しかし、それでは寂しい。人生は憂いと悲しみに満ちていて儚いからこそ、その想いを多くの人と共にしなくて、実りある己の道を見出せないからである。小さく自分の殻や家族の中にばかりいては、どんなにすばらしい家族や家庭でも活力が失われてしまう。人の集まる処は、家庭であれ会社や組織であれ皆同じである。出会いと別れを繰り返すことで、伝統を維持して更なる発展と飛躍があるのである。だから、飽くなき探究心と好奇心を失うことなく、日常に目を向け、その想いを多くの人と語らなくてはいけないと思う。人は独りでは賢くなれないのである。多くの人と交わり語らなくては己を知りえないからである。

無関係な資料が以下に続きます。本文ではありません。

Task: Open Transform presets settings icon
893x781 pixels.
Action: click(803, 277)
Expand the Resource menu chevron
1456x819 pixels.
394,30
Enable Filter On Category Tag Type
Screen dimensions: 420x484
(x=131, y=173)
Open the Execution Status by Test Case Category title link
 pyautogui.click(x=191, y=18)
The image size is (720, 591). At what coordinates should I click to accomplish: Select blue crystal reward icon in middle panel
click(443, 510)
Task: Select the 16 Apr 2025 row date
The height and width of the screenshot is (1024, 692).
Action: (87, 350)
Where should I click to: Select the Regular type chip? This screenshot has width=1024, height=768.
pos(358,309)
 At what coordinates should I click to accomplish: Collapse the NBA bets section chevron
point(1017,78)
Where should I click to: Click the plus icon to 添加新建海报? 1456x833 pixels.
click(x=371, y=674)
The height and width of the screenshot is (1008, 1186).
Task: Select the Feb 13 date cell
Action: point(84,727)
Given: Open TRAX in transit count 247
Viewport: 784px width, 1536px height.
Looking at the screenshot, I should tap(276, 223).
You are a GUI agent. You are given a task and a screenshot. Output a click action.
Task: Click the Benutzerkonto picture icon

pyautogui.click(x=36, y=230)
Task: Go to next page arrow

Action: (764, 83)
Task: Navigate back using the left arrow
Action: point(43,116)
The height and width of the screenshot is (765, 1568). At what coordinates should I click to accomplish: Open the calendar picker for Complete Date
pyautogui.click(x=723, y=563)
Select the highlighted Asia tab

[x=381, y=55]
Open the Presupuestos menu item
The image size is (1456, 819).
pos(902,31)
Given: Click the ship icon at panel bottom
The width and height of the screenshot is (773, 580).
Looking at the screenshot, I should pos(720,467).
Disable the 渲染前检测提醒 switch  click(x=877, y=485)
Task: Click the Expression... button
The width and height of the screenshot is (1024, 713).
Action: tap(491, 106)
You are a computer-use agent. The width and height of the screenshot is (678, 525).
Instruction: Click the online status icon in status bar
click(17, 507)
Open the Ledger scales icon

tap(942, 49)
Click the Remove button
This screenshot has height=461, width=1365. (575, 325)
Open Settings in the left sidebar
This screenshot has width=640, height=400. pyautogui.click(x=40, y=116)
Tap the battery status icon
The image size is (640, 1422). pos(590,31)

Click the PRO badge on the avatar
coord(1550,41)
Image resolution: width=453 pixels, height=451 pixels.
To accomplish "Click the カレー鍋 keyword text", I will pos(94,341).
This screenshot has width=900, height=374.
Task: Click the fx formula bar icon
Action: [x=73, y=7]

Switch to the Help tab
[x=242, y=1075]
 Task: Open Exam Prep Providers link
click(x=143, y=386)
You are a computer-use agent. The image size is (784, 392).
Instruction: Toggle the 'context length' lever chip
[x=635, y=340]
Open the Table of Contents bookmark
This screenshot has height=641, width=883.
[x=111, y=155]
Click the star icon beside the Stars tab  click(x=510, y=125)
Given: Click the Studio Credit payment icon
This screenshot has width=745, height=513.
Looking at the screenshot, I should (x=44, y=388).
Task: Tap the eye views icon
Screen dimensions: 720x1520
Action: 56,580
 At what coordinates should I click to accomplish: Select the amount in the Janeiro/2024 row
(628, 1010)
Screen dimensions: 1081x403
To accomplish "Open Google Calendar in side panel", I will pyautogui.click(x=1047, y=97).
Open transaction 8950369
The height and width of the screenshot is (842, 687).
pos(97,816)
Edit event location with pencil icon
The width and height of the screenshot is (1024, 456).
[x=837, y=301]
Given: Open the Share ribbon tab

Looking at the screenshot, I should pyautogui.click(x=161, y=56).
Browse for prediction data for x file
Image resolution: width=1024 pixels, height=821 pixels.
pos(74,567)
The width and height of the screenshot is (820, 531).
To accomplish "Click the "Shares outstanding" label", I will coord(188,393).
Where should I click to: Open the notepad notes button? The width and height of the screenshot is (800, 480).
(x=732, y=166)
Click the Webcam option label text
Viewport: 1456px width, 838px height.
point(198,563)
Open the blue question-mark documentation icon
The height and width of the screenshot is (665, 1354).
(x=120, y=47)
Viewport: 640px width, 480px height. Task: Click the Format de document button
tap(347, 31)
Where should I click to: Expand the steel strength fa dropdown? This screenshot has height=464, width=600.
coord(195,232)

仕事とはお金を稼ぐことではない。人と交わるステージをもつことである。3割を超える離職率の今日、ブラック企業も多く、社会問題化しているが、振込み詐欺の横行もあって、世相の荒廃には目を覆うものがある。そんな世相に、社会全体で「仕事」のあり方や意味をもう一度考え直す必要があるように思う。
それにしても、人の出会いと別れは意味不明である。だから、いつまでも一緒にいた時の絆を大切にしていきたいと想う次第である。